A Hard-to-Beat Baseline for Training-free CLIP-based Adaptation
- URL: http://arxiv.org/abs/2402.04087v1
- Date: Tue, 6 Feb 2024 15:45:27 GMT
- Title: A Hard-to-Beat Baseline for Training-free CLIP-based Adaptation
- Authors: Zhengbo Wang, Jian Liang, Lijun Sheng, Ran He, Zilei Wang, Tieniu Tan
- Abstract summary: Contrastive Language-Image Pretraining (CLIP) has gained popularity for its remarkable zero-shot capacity.
Recent research has focused on developing efficient fine-tuning methods to enhance CLIP's performance in downstream tasks.
We revisit a classical algorithm, Gaussian Discriminant Analysis (GDA), and apply it to the downstream classification of CLIP.
- Score: 121.0693322732454
- License: http://arxiv.org/licenses/nonexclusive-distrib/1.0/
- Abstract: Contrastive Language-Image Pretraining (CLIP) has gained popularity for its
remarkable zero-shot capacity.

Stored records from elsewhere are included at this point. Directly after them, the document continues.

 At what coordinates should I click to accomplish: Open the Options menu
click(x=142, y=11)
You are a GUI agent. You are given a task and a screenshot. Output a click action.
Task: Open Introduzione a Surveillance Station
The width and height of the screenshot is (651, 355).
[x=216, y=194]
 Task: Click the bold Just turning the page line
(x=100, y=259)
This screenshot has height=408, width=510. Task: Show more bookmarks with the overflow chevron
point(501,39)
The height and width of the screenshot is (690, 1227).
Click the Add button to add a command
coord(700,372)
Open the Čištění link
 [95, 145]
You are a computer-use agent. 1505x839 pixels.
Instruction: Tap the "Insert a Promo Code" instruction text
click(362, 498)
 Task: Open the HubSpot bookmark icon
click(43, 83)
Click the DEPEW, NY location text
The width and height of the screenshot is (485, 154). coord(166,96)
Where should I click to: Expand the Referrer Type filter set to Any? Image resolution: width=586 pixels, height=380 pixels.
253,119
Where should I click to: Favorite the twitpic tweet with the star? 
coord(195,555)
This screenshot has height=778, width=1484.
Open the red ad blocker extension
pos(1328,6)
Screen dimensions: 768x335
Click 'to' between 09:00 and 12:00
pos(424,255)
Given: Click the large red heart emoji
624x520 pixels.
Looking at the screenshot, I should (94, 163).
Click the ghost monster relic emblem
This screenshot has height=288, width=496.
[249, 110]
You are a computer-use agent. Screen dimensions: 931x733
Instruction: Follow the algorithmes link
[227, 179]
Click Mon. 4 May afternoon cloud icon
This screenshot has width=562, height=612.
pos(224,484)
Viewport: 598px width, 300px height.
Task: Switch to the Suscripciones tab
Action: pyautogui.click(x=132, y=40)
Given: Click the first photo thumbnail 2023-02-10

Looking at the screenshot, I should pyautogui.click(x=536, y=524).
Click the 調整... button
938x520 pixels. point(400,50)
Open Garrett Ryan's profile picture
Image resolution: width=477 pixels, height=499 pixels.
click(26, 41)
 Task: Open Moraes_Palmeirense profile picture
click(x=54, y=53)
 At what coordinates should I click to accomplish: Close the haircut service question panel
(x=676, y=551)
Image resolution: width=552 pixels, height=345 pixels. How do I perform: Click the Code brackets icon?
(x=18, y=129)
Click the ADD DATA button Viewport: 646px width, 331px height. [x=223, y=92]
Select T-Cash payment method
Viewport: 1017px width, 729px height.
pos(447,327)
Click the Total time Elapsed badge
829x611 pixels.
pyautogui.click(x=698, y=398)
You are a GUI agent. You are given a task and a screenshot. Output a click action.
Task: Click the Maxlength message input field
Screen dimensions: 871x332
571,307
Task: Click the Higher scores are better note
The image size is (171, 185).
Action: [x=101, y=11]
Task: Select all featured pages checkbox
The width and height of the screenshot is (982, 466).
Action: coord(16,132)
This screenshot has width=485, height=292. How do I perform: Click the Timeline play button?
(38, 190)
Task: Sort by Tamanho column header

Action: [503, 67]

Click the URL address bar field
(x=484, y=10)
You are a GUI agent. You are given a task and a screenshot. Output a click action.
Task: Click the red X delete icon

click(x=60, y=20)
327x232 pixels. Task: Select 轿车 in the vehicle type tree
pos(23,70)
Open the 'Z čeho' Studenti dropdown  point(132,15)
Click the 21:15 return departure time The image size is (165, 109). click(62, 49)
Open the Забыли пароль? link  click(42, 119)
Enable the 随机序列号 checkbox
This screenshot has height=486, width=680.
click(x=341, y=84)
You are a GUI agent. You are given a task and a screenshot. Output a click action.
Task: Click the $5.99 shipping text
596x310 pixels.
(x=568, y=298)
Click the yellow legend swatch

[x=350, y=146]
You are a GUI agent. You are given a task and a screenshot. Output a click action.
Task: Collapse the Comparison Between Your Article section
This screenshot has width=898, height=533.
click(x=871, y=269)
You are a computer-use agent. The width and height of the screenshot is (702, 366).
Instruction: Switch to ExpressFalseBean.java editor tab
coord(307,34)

Recent research has focused on developing
efficient fine-tuning methods, such as prompt learning and adapter, to enhance
CLIP's performance in downstream tasks. However, these methods still require
additional training time and computational resources, which is undesirable for
devices with limited resources. In this paper, we revisit a classical
algorithm, Gaussian Discriminant Analysis (GDA), and apply it to the downstream
classification of CLIP. Typically, GDA assumes that features of each class
follow Gaussian distributions with identical covariance. By leveraging Bayes'
formula, the classifier can be expressed in terms of the class means and
covariance, which can be estimated from the data without the need for training.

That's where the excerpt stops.